The pathogenesis of Cardiovascular disease in OSAS can be analyzed by different, may be interacting mechanisms. These mechanisms consist of sympathetic nervous system overactivity, exaggerated inflammation, endothelial dysfunction, finally insulin resistance and corrupt lipid metabolism. Nena et al. (14) found that MPV and platelet distribution width (PDW) were increased in patients with OSAS in their study. Sympathetic overactivity induce platelet activation via catecholamines. Also hypoxia acute and/or chronically, effects directly platelet functions. Excessive secretion of IL-6 and other pro-inflammatory cytokines by chronic inflammation; act an important role in platelet production and activation in OSAS patients (14). Several studies showed the increased platelet activation and tendency to aggregation in patients with OSAS (3-6,15-18).

MPV is an independent risk factor for both the disease severity and inflammation in OSAS patients. There are limited studies that analyzes the relationship between OSAS and MPV levels (2-6). MPV is an indicator for platelet functions and acts an important role in the mechanism of CVD diseases (19,20).

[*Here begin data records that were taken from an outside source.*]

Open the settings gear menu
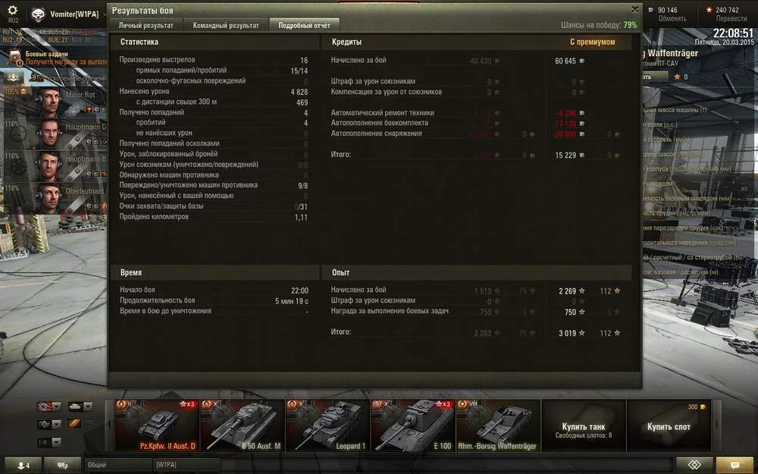 tap(13, 10)
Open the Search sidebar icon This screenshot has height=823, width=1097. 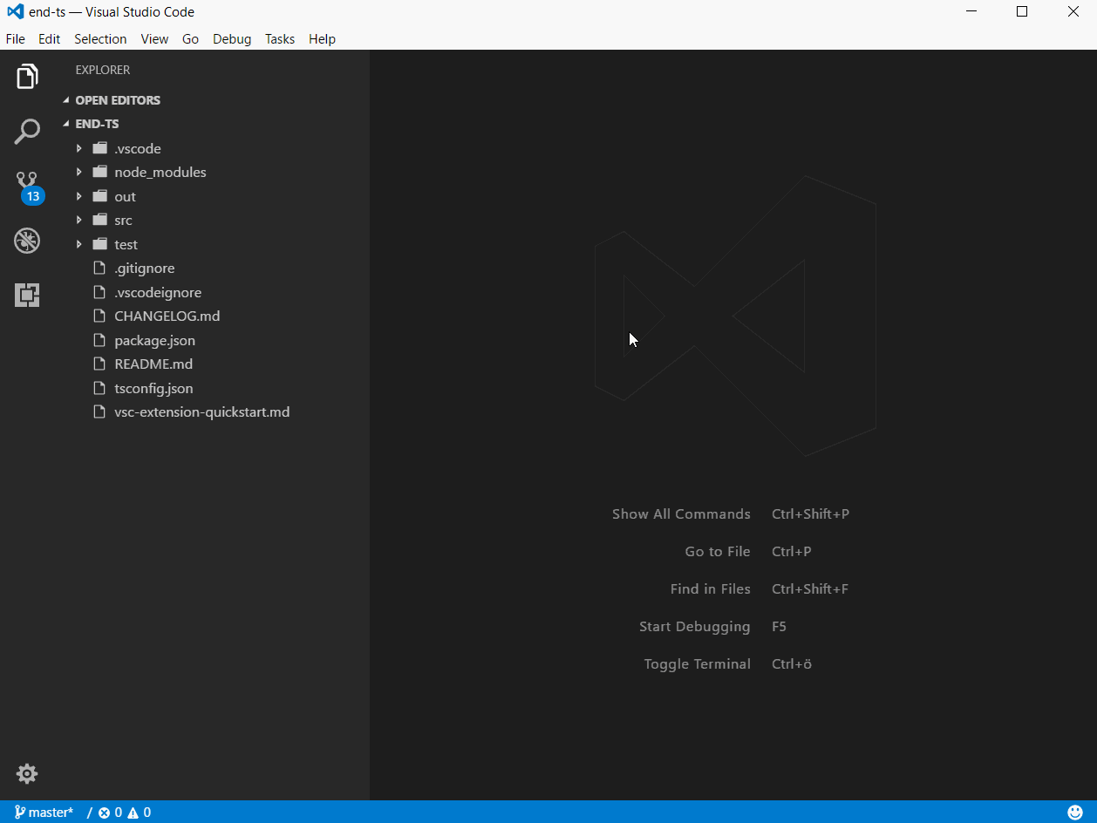pyautogui.click(x=27, y=131)
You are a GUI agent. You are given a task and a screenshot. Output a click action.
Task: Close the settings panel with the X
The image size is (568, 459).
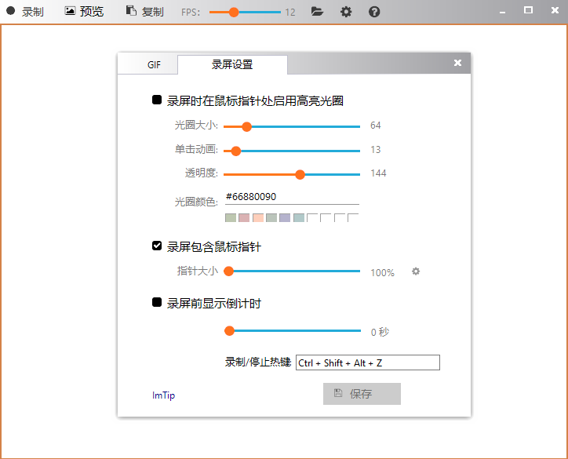click(458, 64)
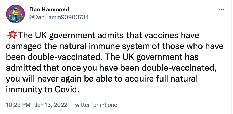Open the Twitter for iPhone source link

pos(95,105)
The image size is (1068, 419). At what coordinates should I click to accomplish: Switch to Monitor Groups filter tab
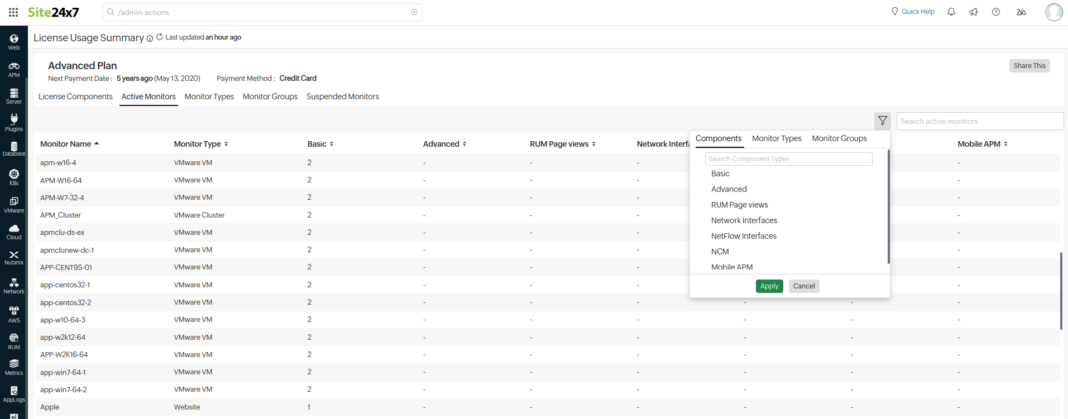839,138
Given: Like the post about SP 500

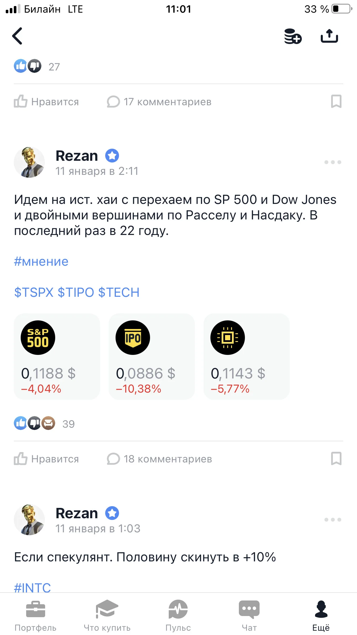Looking at the screenshot, I should (46, 459).
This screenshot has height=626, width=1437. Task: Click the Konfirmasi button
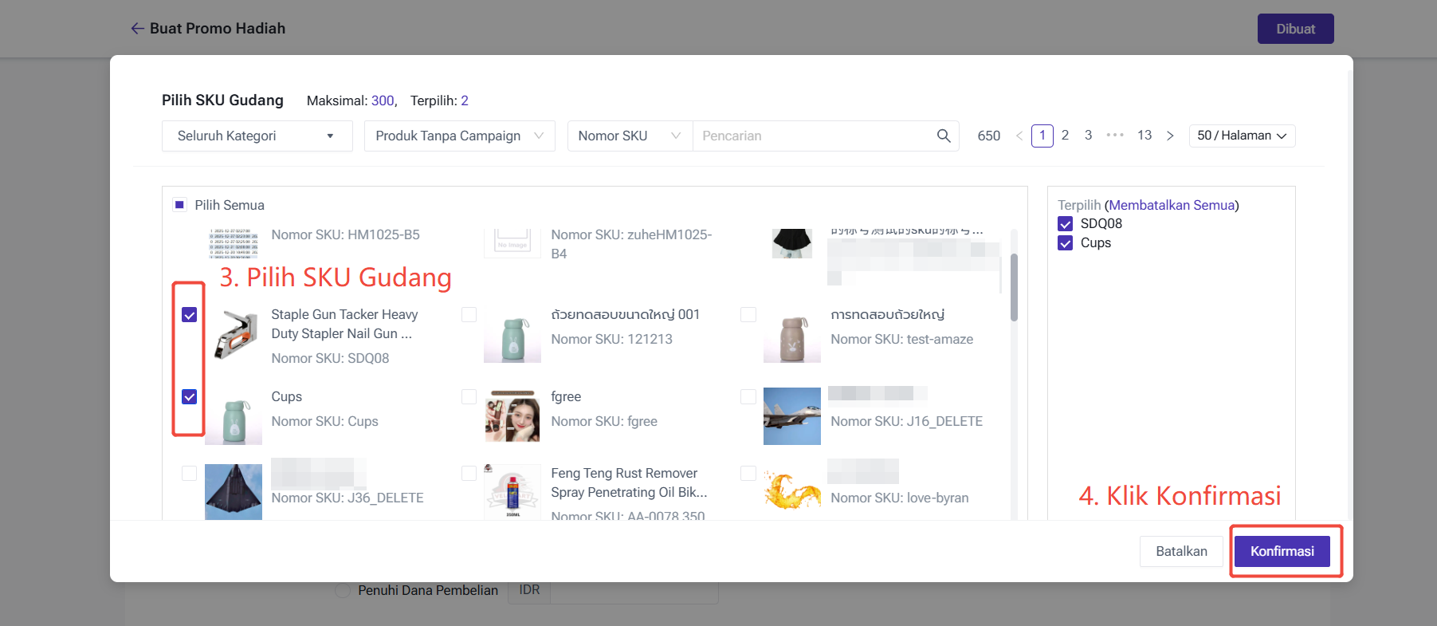pos(1282,551)
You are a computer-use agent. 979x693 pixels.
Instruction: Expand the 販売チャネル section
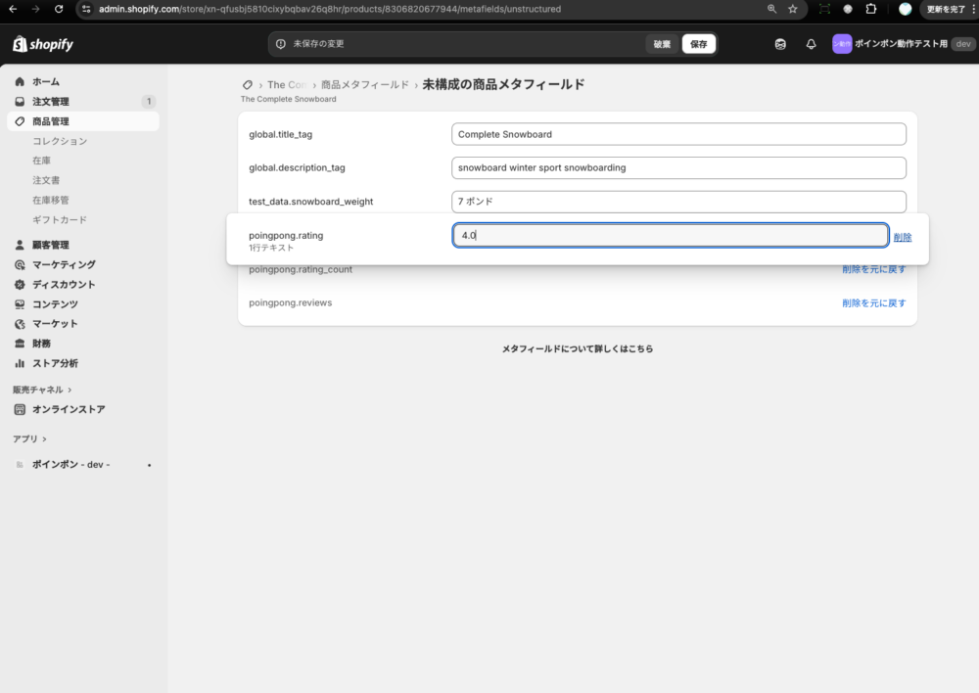coord(42,390)
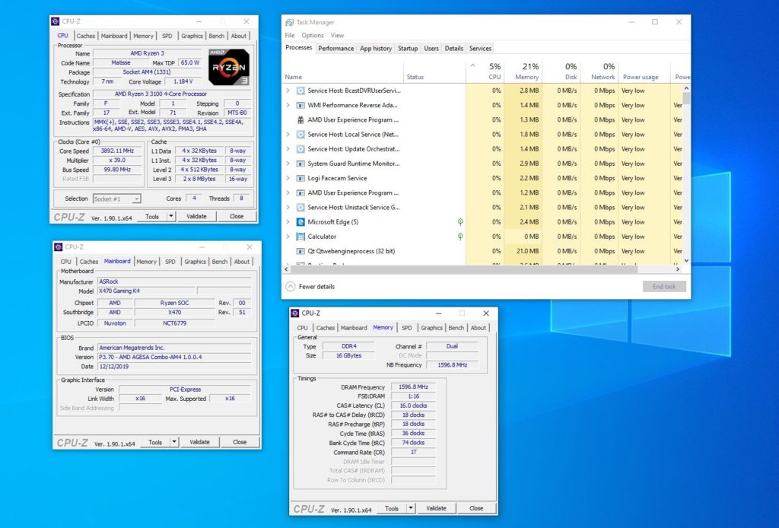Expand the Microsoft Edge (5) process group
Image resolution: width=779 pixels, height=528 pixels.
[288, 221]
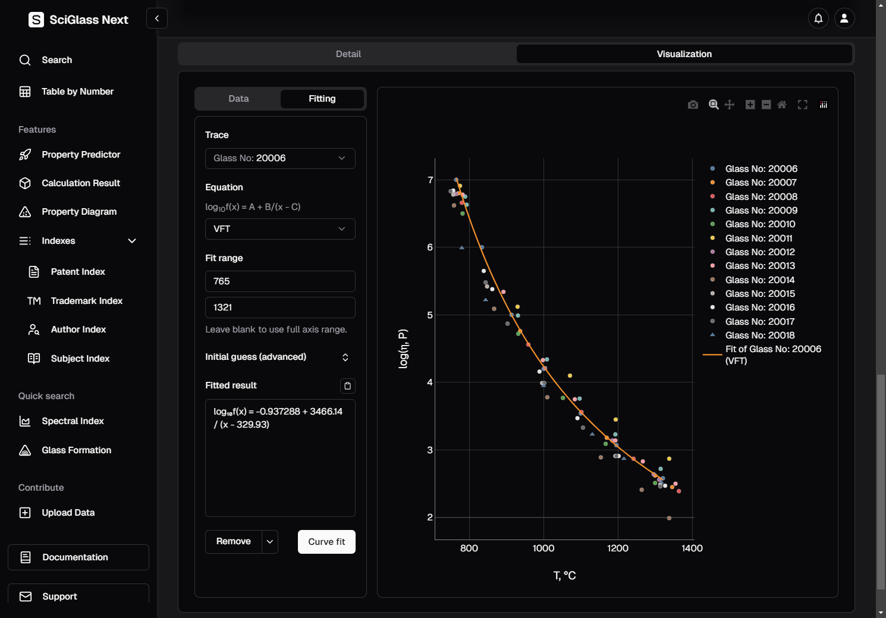The height and width of the screenshot is (618, 886).
Task: Toggle the Glass No: 20007 trace in the legend
Action: coord(761,183)
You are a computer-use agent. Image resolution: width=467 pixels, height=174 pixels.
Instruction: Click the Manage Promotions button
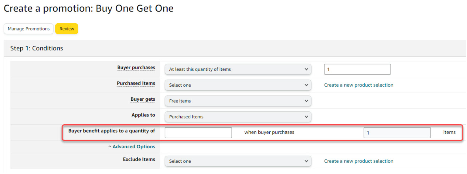click(29, 29)
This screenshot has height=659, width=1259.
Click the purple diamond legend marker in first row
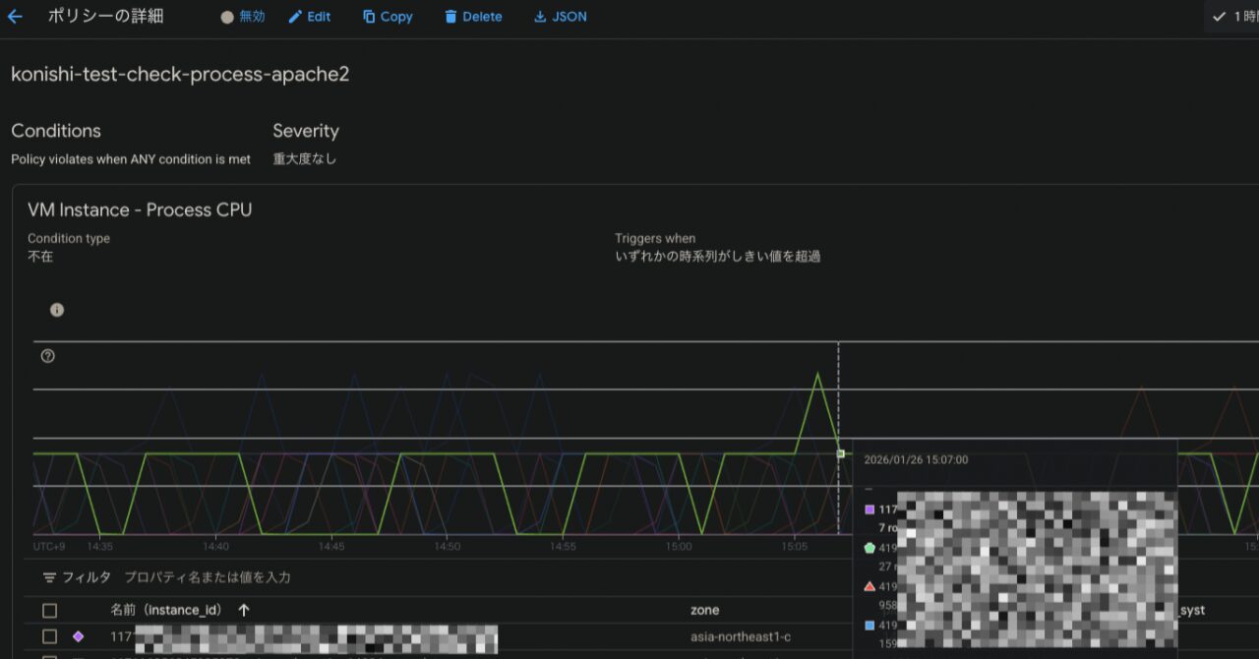tap(78, 636)
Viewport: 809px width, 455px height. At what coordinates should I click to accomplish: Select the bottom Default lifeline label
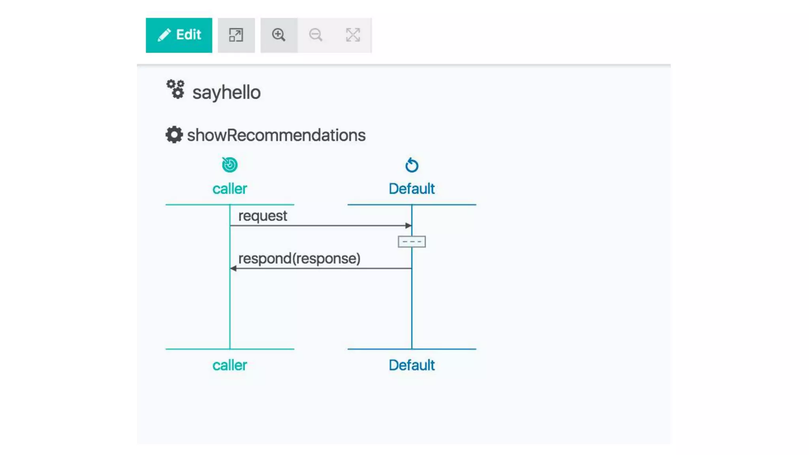(412, 365)
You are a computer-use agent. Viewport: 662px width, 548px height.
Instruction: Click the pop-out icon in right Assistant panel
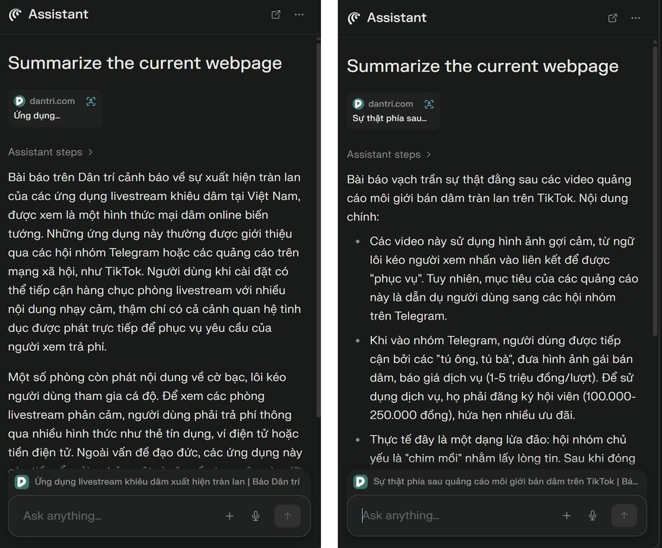[x=613, y=18]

OSAS is an important risk for cardiovascular pathologies and hypertension. Kanbay et al. (2) showed in their study that MPV levels were increased while the severity of OSAS increased. And they pointed out that prevalance of CVD was high in patients with high MPV levels in severe-moderate-mild OSAS patients. Large platelets due to their high granules are able to carry out their own functions more effectively. Increased platelet volume seems to be responsible for increased platelet activation (2). Endler et al. (21) found in their study that increased MPV values, in preexisting Coronary Artery disease formed higher risk for myocardial infarction. Coban et al. (22) showed in their study the increased MPV levels in hypertensive participants.

Varol et al. (6) showed in their study that MPV values of severe OSA patients were significantly higher than controls and there was a correlation with MPV, AHI and DI. Geiser et al. (3) showed the increased in vivo platelet activation in OSA patients during sleep. Esen et al. (23) found in their study that; MPV levels were significanty decreased after continuous positive airway pressure treatment in severe OSAS patients. Additional to MPV levels Akyol et al. (8) studied high-sensitivity C reactive protein (Hs-CRP) levels in their patients. This increased Hs-CRP levels confirms the activated inflammation reactions of platelets in OSAS patients (8).

In our study MPV levels did not differ between groups (control group 10.2±0.9, mild group 10.3±1, moderate group 10.3±0.9 and the severe group 10.3±0.9) (p=0.993). There were no significant differences between groups with respect to white blood cells, Hb, platelet count, MCV and hematocrit values.

Karakaş et al. (1) studied the MPV levels in OSAS patients without hypertension, smoking history, diabetes, hyperlipidemia. They divided their patients according to the severity of OSAS into three group and searched whether there was any correlation between MPV and severity of disease. Karakaş et al., (1) found MPV levels higher in patients with severe OSAS than in the control group. They found no significant differences between controls and patients with mild and moderate OSAS group.

Kurt et al. (24) studied 98 patients in their study. They measured Hb, red cell distribution width, MPV, PDW and WBC in their patients. They divided their patients into four groups according to the AHI. They reached that MPV values did not differ between groups. They found higher PDW levels in their severe OSAS group.

Rangemark et al. (25) and Sanner et al. (10) could not found any differences in platelet aggregability and OSAS degree in their studies.

Conclusions

In conclusion despite our large study group we could not show statistically significant difference in MPV levels according to the OSAS severity and its relationship with cardivascular morbidity. Our results are parallel to Rangemark et al. (25), Sanner et al. (10), Kurt et al. (24), opposite to the studies that found high MPV values in their OSAS groups.